▶ _PROBLEM REQUIREMENTS_
Return every line in the entries below that contains the word "Instruction".

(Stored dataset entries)
------

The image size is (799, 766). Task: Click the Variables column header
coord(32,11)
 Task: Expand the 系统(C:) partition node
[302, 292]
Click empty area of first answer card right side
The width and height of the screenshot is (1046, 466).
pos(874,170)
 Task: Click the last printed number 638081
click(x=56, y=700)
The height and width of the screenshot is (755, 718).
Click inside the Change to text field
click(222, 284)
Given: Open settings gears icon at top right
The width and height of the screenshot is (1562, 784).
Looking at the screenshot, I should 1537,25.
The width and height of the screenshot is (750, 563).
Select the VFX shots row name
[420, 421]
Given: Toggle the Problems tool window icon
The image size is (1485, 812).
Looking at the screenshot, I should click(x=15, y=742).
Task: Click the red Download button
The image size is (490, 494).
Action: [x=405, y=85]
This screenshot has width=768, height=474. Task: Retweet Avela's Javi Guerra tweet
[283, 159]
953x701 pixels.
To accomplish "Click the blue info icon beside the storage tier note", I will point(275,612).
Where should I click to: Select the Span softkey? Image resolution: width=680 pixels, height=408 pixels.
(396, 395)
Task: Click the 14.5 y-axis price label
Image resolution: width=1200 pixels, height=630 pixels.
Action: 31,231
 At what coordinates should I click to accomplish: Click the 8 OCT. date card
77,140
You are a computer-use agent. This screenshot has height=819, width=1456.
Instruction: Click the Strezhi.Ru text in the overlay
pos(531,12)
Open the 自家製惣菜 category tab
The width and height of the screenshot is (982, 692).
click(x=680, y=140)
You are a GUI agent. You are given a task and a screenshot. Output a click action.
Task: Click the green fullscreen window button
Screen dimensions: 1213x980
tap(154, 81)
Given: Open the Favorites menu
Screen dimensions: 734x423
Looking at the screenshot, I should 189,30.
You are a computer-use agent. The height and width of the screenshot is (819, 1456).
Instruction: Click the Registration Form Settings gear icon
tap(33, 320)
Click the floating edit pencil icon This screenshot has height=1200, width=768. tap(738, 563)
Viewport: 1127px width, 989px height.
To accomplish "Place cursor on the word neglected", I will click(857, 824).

------

▶ _ANSWER BELOW_
Instruction: Click the Strezhi.Ru text in the overlay
Instruction: Click the Registration Form Settings gear icon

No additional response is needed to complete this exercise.